╭─ INPUT DATA
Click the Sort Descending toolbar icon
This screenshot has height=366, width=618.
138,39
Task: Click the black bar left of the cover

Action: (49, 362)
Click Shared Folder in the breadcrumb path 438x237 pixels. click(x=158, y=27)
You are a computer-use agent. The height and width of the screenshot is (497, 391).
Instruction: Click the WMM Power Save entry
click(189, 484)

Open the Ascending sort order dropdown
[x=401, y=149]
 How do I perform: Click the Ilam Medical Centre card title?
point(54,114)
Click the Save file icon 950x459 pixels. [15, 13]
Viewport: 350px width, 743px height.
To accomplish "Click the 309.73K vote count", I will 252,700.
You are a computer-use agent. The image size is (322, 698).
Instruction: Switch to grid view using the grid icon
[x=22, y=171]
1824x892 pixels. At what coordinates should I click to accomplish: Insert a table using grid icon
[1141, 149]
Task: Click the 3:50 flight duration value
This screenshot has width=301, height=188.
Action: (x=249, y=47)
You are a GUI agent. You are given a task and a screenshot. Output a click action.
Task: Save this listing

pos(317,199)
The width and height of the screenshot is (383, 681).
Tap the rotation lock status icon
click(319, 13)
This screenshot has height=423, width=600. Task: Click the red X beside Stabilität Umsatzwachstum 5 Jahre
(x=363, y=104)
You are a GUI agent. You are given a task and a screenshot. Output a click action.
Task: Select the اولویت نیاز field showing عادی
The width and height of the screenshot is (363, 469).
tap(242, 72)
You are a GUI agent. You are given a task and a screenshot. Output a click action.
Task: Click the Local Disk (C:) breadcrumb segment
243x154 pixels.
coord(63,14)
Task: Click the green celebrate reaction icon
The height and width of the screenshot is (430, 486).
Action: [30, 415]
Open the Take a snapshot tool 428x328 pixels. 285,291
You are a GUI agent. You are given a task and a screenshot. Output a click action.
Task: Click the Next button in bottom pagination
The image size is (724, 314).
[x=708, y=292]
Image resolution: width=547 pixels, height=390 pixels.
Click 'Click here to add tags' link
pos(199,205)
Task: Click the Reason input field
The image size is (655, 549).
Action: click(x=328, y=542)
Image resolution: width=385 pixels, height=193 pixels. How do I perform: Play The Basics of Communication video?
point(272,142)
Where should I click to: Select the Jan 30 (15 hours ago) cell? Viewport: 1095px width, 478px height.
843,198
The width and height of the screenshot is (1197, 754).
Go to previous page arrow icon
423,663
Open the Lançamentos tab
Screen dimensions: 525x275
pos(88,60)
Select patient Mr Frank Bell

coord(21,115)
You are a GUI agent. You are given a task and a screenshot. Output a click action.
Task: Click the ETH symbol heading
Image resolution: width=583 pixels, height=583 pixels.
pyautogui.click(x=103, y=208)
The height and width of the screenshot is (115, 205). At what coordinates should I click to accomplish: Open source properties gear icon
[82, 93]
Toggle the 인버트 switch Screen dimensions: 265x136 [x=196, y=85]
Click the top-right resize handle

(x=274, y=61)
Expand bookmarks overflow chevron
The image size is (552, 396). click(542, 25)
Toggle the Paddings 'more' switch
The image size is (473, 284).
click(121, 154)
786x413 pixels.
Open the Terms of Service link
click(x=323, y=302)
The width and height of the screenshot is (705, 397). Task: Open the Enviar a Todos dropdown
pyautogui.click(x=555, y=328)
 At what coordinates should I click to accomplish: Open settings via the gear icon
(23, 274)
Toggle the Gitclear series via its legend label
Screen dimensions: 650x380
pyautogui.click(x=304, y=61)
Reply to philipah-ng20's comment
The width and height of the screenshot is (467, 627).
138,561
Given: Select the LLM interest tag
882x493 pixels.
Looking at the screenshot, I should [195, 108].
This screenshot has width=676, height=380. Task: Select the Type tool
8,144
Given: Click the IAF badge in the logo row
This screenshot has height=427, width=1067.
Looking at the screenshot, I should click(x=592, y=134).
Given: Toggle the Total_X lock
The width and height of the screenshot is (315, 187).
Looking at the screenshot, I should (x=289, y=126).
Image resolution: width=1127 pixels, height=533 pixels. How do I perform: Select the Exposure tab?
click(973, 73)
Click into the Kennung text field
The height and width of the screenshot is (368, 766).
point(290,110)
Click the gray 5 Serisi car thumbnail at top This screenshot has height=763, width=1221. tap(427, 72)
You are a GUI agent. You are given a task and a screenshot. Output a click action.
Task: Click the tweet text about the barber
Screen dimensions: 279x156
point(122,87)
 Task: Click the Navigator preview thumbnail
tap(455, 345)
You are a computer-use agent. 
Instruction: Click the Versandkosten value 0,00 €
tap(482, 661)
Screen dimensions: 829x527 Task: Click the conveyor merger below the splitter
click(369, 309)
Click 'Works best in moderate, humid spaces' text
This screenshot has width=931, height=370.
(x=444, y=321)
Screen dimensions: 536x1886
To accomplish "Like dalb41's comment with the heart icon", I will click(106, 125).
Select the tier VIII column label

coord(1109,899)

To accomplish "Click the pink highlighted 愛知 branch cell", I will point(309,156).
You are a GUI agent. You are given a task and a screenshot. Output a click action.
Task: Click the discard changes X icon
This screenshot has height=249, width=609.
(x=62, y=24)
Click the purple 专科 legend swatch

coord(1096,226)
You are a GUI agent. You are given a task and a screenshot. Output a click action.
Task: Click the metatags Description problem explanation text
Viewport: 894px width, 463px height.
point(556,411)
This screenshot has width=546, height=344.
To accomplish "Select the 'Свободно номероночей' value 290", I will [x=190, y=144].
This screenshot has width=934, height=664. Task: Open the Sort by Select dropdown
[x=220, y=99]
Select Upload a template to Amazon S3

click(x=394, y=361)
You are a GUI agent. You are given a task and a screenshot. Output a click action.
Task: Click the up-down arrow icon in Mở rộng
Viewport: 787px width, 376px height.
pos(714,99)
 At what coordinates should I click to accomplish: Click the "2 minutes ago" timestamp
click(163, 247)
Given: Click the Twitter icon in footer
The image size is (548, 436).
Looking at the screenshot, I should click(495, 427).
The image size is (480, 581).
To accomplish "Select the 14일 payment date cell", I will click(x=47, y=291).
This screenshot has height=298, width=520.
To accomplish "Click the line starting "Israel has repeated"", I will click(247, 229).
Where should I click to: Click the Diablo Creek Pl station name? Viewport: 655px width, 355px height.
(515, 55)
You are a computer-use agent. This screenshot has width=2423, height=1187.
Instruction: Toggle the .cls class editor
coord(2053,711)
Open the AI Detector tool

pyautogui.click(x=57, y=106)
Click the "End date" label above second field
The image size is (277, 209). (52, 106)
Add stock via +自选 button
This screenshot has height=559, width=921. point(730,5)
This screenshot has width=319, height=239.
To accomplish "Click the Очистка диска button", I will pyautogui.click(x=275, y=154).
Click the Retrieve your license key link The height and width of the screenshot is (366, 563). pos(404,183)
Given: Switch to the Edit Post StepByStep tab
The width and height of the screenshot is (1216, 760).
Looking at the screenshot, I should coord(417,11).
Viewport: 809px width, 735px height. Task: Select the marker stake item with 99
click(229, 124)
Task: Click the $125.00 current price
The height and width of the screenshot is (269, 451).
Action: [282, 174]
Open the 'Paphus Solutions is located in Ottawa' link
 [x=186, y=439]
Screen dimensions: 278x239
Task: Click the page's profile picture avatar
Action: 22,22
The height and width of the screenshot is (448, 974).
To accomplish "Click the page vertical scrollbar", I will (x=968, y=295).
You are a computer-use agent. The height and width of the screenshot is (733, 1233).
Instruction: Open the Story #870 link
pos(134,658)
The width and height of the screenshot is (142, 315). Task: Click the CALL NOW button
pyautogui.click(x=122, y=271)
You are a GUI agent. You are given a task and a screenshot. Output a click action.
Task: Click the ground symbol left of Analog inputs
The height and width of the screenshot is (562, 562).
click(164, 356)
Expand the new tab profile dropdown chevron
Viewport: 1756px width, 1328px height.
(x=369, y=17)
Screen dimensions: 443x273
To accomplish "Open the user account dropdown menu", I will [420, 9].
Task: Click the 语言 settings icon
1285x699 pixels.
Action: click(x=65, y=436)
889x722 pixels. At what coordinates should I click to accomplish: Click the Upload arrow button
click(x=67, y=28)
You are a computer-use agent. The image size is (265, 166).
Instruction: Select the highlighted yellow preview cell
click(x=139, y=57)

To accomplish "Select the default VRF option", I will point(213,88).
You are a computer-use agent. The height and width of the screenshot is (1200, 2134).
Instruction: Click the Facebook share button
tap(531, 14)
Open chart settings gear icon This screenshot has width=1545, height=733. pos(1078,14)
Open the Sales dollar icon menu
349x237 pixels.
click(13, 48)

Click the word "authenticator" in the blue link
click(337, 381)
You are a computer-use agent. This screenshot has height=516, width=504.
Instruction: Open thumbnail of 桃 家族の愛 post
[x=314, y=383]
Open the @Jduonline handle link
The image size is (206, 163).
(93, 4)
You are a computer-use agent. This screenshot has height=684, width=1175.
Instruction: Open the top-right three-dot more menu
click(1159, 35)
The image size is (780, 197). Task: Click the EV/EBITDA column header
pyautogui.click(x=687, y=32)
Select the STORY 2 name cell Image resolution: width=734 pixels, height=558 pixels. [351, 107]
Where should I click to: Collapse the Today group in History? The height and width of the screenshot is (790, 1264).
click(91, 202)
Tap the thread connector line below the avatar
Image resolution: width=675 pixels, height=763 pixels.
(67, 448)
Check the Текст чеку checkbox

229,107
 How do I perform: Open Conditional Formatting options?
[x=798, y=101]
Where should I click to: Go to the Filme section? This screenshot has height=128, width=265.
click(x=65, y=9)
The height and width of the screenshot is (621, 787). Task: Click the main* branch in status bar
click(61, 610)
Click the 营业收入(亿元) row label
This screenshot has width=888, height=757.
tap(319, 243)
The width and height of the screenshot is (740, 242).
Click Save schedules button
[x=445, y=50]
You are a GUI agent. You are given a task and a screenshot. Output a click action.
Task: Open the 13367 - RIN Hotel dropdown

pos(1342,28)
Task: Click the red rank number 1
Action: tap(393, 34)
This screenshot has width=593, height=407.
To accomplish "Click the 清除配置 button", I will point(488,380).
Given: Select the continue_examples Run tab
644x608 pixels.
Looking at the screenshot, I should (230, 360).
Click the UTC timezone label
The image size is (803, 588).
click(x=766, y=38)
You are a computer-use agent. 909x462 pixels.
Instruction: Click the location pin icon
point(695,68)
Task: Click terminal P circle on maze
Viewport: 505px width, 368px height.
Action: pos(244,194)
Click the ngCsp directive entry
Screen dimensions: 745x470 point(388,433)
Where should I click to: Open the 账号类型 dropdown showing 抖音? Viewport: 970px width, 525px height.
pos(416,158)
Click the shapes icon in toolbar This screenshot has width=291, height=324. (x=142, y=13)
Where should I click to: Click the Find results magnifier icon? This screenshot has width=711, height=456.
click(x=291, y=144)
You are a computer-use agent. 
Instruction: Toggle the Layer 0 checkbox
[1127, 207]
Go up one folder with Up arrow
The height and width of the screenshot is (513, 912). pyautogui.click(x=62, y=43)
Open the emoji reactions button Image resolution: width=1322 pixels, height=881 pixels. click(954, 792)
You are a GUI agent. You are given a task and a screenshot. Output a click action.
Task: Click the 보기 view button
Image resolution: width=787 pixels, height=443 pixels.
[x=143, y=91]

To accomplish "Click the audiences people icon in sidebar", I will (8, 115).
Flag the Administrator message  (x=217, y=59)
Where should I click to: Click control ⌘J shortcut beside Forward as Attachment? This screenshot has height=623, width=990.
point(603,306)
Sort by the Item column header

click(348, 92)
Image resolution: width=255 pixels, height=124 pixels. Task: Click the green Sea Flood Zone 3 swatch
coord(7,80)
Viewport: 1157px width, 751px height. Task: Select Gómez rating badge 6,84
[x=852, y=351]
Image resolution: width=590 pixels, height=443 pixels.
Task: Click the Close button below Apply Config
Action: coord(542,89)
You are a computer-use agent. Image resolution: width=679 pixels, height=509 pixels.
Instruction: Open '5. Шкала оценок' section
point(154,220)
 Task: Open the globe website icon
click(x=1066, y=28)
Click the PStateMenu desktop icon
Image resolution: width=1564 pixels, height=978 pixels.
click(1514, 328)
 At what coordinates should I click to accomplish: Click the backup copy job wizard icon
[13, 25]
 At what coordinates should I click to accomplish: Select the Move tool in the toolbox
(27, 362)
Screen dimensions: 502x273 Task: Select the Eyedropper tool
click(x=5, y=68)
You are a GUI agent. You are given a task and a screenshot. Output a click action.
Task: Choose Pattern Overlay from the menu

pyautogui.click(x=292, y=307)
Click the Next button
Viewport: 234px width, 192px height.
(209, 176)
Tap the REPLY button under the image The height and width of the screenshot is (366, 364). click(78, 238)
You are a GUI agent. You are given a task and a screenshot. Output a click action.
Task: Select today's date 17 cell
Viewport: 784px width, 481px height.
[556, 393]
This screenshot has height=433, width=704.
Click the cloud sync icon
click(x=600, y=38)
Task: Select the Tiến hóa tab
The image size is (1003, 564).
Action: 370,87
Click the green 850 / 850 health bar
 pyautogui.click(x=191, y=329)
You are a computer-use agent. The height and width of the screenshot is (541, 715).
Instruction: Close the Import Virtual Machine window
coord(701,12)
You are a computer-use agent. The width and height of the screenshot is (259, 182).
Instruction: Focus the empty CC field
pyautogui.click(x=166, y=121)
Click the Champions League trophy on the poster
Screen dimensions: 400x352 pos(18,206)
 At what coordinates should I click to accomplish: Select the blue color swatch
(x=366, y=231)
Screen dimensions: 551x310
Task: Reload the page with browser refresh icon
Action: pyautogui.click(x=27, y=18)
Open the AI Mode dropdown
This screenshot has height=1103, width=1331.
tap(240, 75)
╰─
All that is wanted is the stretch of lines above from the one containing "1285x699 pixels." through the one containing "is (1200, 2134).", duplicated exactly.

- SOLUTION FOR THIS TASK:
1285x699 pixels.
Action: click(x=65, y=436)
889x722 pixels. At what coordinates should I click to accomplish: Click the Upload arrow button
click(x=67, y=28)
You are a computer-use agent. The image size is (265, 166).
Instruction: Select the highlighted yellow preview cell
click(x=139, y=57)

To accomplish "Select the default VRF option", I will point(213,88).
You are a computer-use agent. The height and width of the screenshot is (1200, 2134).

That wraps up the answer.